REQUIRED TASK →
In the thread on using JSON for the Postgres parser format, what is named as the principal mistake in the current setup?

TEXT SEGMENT →

I think the principal mistake in what we have now is that the storage
format is identical to the "developer friendly" text format (plus or
minus some whitespace). First we need to separate those. We could
have more than one equivalent text format perhaps, and I don't have
any strong objection to basing the text format (or one of them) on
JSON.

regards, tom lane

#13

pg@bowt.ie

over 3 years ago

In reply to: Tom Lane (#12)

Re: Proposal to use JSON for Postgres Parser format

On Mon, Sep 19, 2022 at 9:48 PM Tom Lane <tgl@sss.pgh.pa.us> wrote:

As Munro adduces nearby, it'd be a stretch to conclude that the current
format was designed with any Postgres-related goals in mind at all.
I think he's right that it's a variant of some Lisp-y dump format that's
probably far hoarier than even Berkeley Postgres.

That sounds very much like the 1980s graduate student equivalent of
JSON to my ears.

JSON is generally manipulated as native Javascript/python/whatever
lists, maps, and strings. It's an interchange format that tries not to
be obtrusive in the same way as things like XML always are, at the
cost of making things kinda dicey for things like numeric precision
(unless you can account for everything). Isn't that...basically the
same concept as the lisp-y dump format, at a high level?

I think the principal mistake in what we have now is that the storage
format is identical to the "developer friendly" text format (plus or
minus some whitespace). First we need to separate those. We could
have more than one equivalent text format perhaps, and I don't have
any strong objection to basing the text format (or one of them) on
JSON.

Agreed.

--
Peter Geoghegan

#14

thomas.munro@gmail.com

over 3 years ago

In reply to: Peter Geoghegan (#13)

Re: Proposal to use JSON for Postgres Parser format

On Tue, Sep 20, 2022 at 4:58 PM Peter Geoghegan <pg@bowt.ie> wrote:

On Mon, Sep 19, 2022 at 9:48 PM Tom Lane <tgl@sss.pgh.pa.us> wrote:

As Munro adduces nearby, it'd be a stretch to conclude that the current
format was designed with any Postgres-related goals in mind at all.
I think he's right that it's a variant of some Lisp-y dump format that's
probably far hoarier than even Berkeley Postgres.

That sounds very much like the 1980s graduate student equivalent of
JSON to my ears.

Yeah. Easy data interchange on Lisp systems is built in, just write
objects into a socket/file/whatever and read them back, as people now
do with JSON/XML/whatever. That's the format we see here.

JSON is generally manipulated as native Javascript/python/whatever
lists, maps, and strings. It's an interchange format that tries not to
be obtrusive in the same way as things like XML always are, at the
cost of making things kinda dicey for things like numeric precision
(unless you can account for everything). Isn't that...basically the
same concept as the lisp-y dump format, at a high level?

INFORMATION PROVIDED →
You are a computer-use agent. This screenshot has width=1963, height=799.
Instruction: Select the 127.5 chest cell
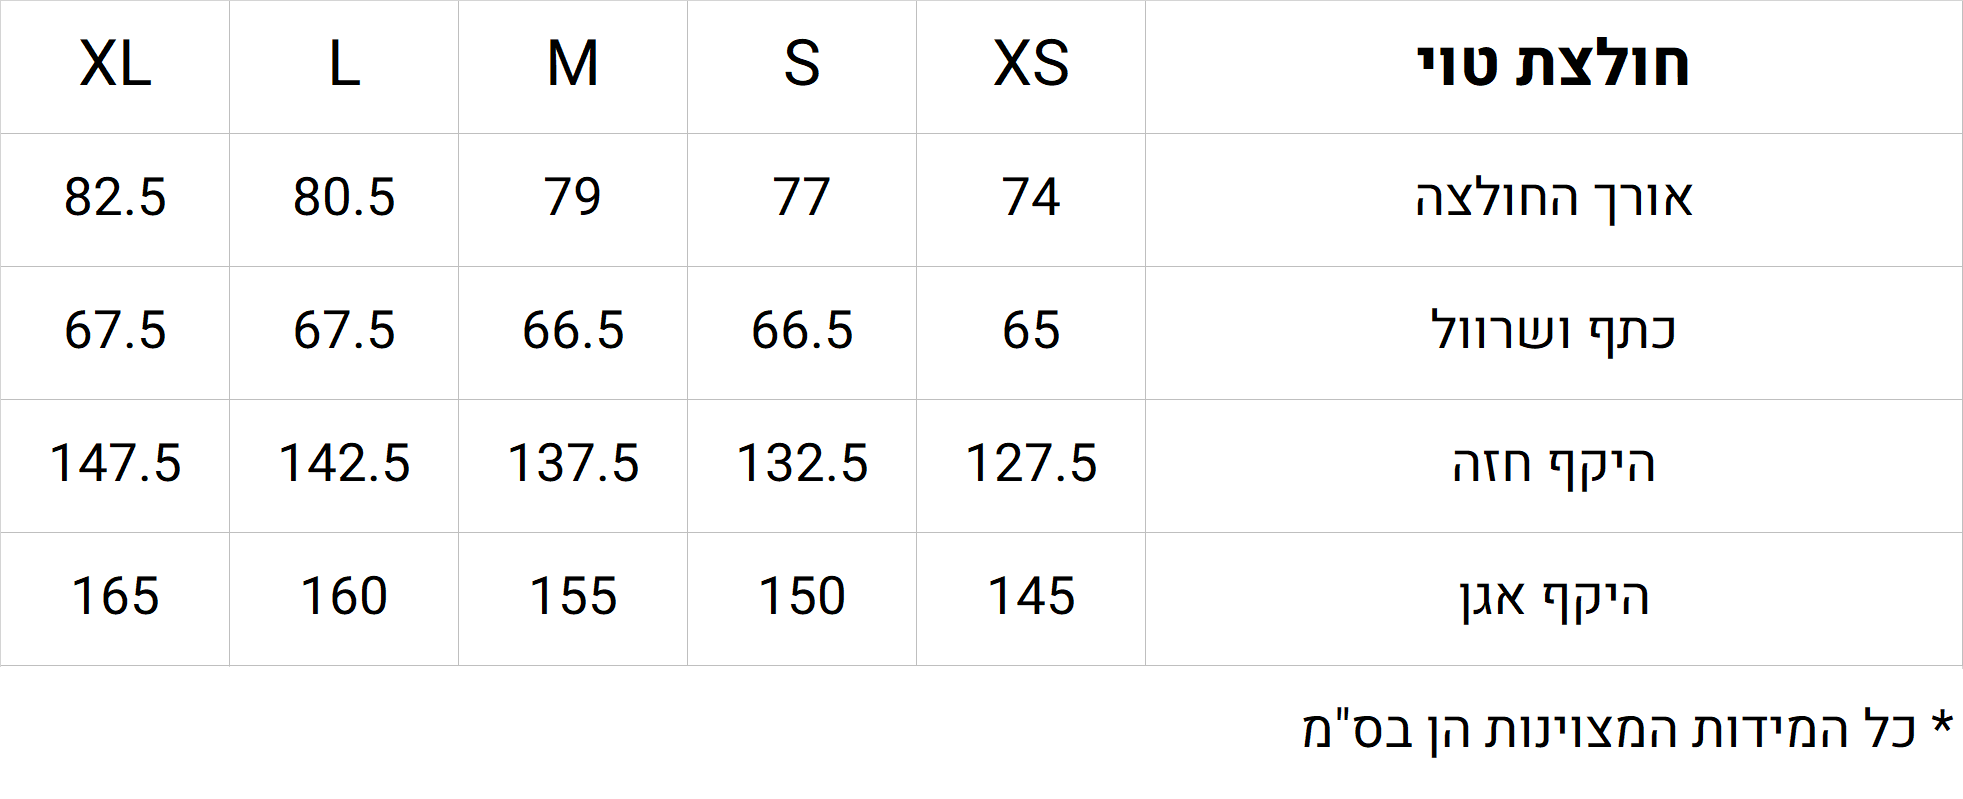[x=1031, y=465]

PROBLEM SOLUTION →
The storage format is identical to the "developer friendly" text format, plus or minus some whitespace.